Copy these records line for line, changing nothing.

········

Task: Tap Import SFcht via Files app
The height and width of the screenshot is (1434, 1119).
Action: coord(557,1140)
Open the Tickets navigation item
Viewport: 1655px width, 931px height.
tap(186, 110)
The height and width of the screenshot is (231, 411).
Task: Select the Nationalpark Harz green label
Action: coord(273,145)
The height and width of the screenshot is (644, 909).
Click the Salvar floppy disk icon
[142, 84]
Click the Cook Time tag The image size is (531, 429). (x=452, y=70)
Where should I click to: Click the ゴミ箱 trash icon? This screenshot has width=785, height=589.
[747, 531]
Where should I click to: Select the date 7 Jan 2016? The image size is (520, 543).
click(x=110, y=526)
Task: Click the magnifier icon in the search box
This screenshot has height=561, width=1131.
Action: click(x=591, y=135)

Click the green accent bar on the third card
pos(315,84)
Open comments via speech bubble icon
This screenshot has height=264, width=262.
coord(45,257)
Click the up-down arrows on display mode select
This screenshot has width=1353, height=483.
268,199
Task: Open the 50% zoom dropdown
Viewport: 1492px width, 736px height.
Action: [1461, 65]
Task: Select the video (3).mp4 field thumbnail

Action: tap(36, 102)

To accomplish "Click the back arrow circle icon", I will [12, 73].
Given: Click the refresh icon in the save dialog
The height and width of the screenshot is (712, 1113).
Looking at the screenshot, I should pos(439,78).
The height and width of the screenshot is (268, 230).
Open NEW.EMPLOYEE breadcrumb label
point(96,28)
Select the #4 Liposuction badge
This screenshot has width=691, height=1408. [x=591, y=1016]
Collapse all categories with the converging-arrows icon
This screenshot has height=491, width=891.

········

§ **Expected answer**:
Task: Tap Import SFcht via Files app
The height and width of the screenshot is (1434, 1119).
Action: coord(557,1140)
Open the Tickets navigation item
Viewport: 1655px width, 931px height.
tap(186, 110)
The height and width of the screenshot is (231, 411).
Task: Select the Nationalpark Harz green label
Action: coord(273,145)
The height and width of the screenshot is (644, 909).
Click the Salvar floppy disk icon
[142, 84]
Click the Cook Time tag The image size is (531, 429). (x=452, y=70)
Where should I click to: Click the ゴミ箱 trash icon? This screenshot has width=785, height=589.
[747, 531]
Where should I click to: Select the date 7 Jan 2016? The image size is (520, 543).
click(x=110, y=526)
Task: Click the magnifier icon in the search box
This screenshot has height=561, width=1131.
Action: click(x=591, y=135)

Click the green accent bar on the third card
pos(315,84)
Open comments via speech bubble icon
This screenshot has height=264, width=262.
coord(45,257)
Click the up-down arrows on display mode select
This screenshot has width=1353, height=483.
268,199
Task: Open the 50% zoom dropdown
Viewport: 1492px width, 736px height.
Action: [1461, 65]
Task: Select the video (3).mp4 field thumbnail

Action: tap(36, 102)

To accomplish "Click the back arrow circle icon", I will [12, 73].
Given: Click the refresh icon in the save dialog
The height and width of the screenshot is (712, 1113).
Looking at the screenshot, I should pos(439,78).
The height and width of the screenshot is (268, 230).
Open NEW.EMPLOYEE breadcrumb label
point(96,28)
Select the #4 Liposuction badge
This screenshot has width=691, height=1408. [x=591, y=1016]
Collapse all categories with the converging-arrows icon
This screenshot has height=491, width=891.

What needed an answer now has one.